- [The records]:
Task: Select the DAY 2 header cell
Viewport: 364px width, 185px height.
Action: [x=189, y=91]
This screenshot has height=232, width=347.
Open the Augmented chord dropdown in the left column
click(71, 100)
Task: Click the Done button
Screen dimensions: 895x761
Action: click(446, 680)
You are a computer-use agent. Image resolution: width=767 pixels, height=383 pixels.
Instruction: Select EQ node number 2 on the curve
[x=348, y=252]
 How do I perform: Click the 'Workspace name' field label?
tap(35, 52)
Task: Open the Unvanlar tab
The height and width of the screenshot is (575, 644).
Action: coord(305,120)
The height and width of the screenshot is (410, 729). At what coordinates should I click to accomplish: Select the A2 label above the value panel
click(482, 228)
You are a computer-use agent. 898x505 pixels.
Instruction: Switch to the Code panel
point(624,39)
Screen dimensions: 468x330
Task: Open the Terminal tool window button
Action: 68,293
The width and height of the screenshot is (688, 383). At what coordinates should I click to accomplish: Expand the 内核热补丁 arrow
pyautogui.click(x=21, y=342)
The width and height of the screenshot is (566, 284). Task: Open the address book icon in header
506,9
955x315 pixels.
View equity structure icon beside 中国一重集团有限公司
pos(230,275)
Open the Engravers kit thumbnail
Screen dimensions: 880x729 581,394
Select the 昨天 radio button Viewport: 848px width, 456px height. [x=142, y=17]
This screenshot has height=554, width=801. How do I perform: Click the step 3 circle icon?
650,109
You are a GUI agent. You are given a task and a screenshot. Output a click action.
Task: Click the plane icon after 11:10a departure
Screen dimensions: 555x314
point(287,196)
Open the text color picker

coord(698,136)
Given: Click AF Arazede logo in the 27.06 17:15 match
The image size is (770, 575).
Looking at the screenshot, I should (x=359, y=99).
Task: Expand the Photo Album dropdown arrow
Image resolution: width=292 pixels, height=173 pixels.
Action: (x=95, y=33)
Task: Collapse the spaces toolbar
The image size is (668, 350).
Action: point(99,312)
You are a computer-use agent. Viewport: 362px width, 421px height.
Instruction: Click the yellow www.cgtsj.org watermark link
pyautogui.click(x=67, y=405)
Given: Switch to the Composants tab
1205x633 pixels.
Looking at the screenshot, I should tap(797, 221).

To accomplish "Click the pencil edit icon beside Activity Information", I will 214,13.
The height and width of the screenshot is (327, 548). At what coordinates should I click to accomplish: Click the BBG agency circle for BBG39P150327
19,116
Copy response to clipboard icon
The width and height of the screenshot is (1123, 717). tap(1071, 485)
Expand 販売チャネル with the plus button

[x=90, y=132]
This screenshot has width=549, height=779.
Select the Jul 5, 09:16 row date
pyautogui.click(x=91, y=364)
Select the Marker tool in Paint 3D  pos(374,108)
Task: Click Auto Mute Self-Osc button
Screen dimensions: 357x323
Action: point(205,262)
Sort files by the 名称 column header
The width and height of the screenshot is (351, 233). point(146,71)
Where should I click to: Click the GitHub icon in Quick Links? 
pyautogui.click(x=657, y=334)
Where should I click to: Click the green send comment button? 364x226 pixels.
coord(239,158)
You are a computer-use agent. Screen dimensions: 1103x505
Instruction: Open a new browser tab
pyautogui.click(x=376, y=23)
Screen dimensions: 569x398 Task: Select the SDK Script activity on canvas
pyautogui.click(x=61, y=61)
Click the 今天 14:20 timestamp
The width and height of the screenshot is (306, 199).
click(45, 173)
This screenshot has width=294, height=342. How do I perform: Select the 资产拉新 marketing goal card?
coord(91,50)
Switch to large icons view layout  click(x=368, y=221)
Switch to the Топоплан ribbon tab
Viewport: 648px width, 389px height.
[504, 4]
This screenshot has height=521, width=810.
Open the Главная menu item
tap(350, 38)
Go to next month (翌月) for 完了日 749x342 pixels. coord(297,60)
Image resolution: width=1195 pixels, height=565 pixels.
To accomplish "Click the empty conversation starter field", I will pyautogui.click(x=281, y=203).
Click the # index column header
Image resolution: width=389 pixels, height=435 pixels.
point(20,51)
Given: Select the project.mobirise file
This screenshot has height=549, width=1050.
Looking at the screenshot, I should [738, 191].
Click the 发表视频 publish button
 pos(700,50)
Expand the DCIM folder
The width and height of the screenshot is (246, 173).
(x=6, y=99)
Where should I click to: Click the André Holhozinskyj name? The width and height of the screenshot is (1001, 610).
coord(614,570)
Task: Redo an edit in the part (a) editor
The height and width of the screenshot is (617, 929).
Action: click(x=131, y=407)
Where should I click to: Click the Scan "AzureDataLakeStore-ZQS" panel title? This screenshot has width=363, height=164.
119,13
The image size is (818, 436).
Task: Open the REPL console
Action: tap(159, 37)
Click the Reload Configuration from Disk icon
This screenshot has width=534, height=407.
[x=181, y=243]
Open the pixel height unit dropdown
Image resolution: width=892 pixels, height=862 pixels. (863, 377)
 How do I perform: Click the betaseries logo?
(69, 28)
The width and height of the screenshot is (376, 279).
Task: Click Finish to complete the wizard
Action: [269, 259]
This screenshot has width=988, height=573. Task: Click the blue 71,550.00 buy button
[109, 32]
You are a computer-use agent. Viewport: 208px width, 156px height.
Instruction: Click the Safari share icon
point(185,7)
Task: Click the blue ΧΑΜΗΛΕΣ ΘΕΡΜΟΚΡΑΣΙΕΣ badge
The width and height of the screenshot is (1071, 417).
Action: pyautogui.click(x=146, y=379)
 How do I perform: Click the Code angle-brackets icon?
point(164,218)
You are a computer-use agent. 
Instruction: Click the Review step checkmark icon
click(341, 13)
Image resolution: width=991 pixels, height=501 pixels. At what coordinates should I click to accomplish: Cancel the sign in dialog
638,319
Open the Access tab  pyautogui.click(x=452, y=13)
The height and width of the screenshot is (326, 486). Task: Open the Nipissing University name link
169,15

- [What you are asked to do]: Establish how many lines of the data above contain "computer". State that number and no more.

- [Answer section]: 6